Ligand Exchange Explained Using Stability Constants, \( \mathrm{K_{stab}} \)
Ligand exchange reactions can be explained and predicted using stability constant values, \( \mathrm{K_{stab}} \). These values show how strongly a metal ion binds to a particular ligand.
Meaning of \( \mathrm{K_{stab}} \) in Ligand Exchange
\( \mathrm{K_{stab}} \) measures the position of equilibrium for the formation of a complex ion.
Therefore:
- Large \( \mathrm{K_{stab}} \) → equilibrium lies far to the right
- Small \( \mathrm{K_{stab}} \) → little complex is formed
Ligand Exchange and Relative \( \mathrm{K_{stab}} \) Values
- Ligand exchange occurs when a ligand forms a more stable complex with the metal ion than the original ligand.
- This means, incoming ligand has a larger \( \mathrm{K_{stab}} \) than the ligand being replaced
Example: Copper(II) with Water and Ammonia
- In aqueous solution, copper(II) ions form:
\( \mathrm{[Cu(H_2O)_6]^{2+}} \)
Water forms a relatively weak complex with copper(II), so the \( \mathrm{K_{stab}} \) value is moderate.
- When ammonia is added, ligand exchange occurs:
\( \mathrm{[Cu(H_2O)_6]^{2+} + 4NH_3 \rightleftharpoons [Cu(NH_3)_4(H_2O)_2]^{2+} + 4H_2O} \)
Ammonia forms a more stable complex with copper(II), so the \( \mathrm{K_{stab}} \) for the ammine complex is much larger.
As a result, the equilibrium lies strongly to the right and ammonia replaces water ligands.
Example: Cobalt(II) with Water and Chloride
- Cobalt(II) ions in water form:
\( \mathrm{[Co(H_2O)_6]^{2+}} \)
- At high chloride ion concentration, ligand exchange occurs:
\( \mathrm{[Co(H_2O)_6]^{2+} + 4Cl^- \rightleftharpoons [CoCl_4]^{2-} + 6H_2O} \)
Although chloride is a weaker ligand than water, a very high \( \mathrm{Cl^-} \) concentration shifts the equilibrium towards formation of the chloro complex.

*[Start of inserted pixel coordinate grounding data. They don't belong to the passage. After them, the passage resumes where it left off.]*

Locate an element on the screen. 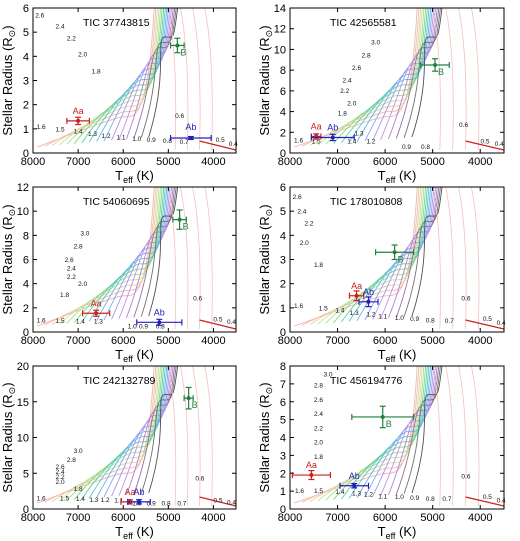 The width and height of the screenshot is (520, 541). mass-label: 0.4 is located at coordinates (502, 502). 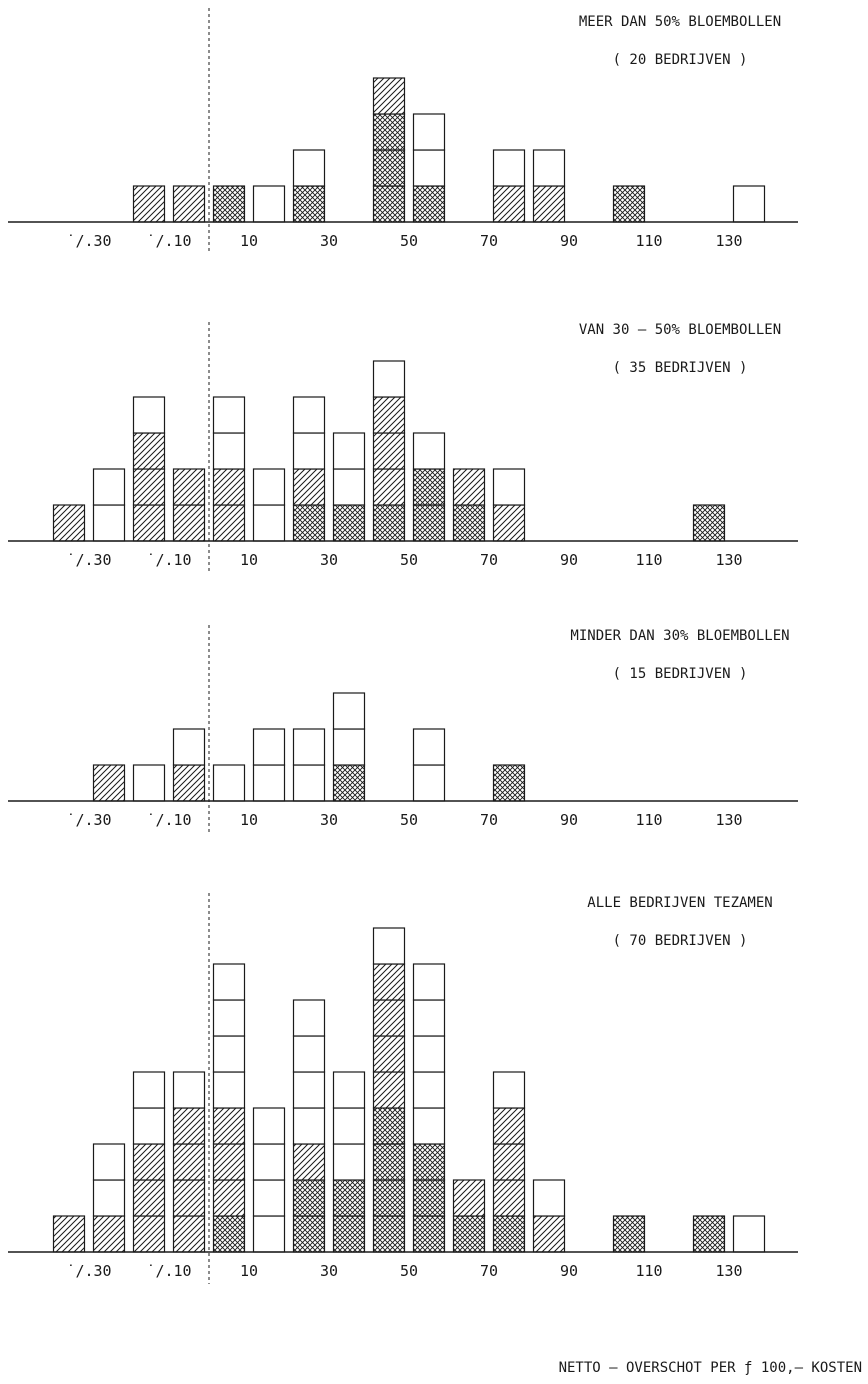 What do you see at coordinates (648, 820) in the screenshot?
I see `tick-label: 110` at bounding box center [648, 820].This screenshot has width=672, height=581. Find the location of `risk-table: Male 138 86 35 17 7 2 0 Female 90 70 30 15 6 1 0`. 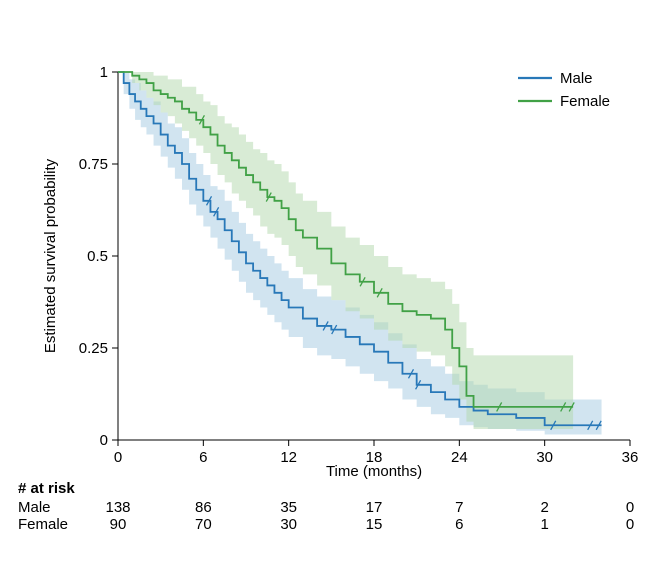

risk-table: Male 138 86 35 17 7 2 0 Female 90 70 30 15 6 1 0 is located at coordinates (326, 516).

Why a Large \( \mathrm{K_{stab}} \) Means a Stable Complex
- Strong metal–ligand bonding
- Lower energy of the complex compared with free ions
- Equilibrium strongly favours complex formation
A stable complex is therefore one that is unlikely to dissociate once formed.
Example
Explain why ammonia replaces water ligands in a copper(II) complex.
▶️ Answer / Explanation
Ammonia forms a complex with copper(II) that has a larger stability constant than the aqua complex.
This means the complex is more stable and the equilibrium lies towards ammonia coordination.
Example
A metal ion can form two complexes with ligands L and X. The \( \mathrm{K_{stab}} \) value for the L complex is much larger than that for X. Predict and explain which complex will predominate in solution.
▶️ Answer / Explanation
The complex with ligand L will predominate.
A larger \( \mathrm{K_{stab}} \) means the L complex is more stable and the equilibrium lies strongly towards its formation.